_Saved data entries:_

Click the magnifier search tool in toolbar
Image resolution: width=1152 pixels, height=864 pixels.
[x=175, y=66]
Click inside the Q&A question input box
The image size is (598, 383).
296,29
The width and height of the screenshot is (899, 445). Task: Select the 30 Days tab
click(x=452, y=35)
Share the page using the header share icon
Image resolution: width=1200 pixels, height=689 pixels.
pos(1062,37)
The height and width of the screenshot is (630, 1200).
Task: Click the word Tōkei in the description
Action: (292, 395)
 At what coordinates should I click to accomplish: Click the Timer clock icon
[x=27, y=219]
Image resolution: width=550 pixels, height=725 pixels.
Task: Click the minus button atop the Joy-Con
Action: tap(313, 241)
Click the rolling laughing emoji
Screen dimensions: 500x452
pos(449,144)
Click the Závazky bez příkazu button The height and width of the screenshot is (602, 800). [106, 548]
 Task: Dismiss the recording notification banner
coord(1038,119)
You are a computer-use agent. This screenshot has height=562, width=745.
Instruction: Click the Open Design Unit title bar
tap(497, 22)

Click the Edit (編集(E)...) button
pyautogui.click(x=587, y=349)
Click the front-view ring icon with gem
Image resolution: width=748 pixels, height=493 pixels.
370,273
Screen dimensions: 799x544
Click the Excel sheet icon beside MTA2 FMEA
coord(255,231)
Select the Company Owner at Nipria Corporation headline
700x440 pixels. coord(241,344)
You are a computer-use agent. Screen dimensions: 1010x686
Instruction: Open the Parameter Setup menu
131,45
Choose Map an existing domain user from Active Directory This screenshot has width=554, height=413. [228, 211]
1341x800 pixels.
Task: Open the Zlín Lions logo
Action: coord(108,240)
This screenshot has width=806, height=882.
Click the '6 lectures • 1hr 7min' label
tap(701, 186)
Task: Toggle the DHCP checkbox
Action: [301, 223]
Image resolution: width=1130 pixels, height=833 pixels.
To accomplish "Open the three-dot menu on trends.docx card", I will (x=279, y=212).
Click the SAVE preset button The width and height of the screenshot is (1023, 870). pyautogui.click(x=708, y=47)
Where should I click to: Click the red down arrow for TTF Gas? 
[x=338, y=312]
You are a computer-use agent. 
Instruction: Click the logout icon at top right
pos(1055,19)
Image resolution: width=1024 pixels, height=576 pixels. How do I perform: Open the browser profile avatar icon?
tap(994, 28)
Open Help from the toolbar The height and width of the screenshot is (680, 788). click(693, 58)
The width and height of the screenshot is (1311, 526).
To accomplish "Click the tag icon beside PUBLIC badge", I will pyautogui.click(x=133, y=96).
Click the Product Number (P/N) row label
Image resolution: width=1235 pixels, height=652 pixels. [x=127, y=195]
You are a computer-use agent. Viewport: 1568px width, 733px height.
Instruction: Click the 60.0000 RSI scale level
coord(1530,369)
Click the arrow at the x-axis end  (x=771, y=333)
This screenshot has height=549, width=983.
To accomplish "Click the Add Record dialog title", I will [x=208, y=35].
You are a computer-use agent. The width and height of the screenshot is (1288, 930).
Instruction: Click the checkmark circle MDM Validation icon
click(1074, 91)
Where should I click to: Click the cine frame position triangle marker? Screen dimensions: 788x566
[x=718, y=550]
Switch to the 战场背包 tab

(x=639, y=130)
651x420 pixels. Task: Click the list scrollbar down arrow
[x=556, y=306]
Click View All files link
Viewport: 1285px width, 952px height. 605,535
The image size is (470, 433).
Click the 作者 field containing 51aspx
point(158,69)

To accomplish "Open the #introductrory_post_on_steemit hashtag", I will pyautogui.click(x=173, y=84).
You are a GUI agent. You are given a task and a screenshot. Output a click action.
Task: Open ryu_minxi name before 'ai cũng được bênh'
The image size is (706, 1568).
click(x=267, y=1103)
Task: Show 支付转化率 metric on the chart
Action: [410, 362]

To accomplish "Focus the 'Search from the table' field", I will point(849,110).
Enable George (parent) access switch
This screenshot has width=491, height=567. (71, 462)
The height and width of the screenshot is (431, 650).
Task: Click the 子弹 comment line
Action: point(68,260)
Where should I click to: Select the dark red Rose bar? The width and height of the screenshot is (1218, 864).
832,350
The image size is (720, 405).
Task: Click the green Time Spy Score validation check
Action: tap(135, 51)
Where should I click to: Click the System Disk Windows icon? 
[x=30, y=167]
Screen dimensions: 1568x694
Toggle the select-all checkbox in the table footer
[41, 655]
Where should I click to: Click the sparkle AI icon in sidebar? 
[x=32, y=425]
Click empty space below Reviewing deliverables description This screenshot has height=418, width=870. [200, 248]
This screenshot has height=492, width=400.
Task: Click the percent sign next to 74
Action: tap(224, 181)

_Try it:_ Could you work out how many lines above contain the string "toolbar"? Only the number should be given.

_Task solution:_ 2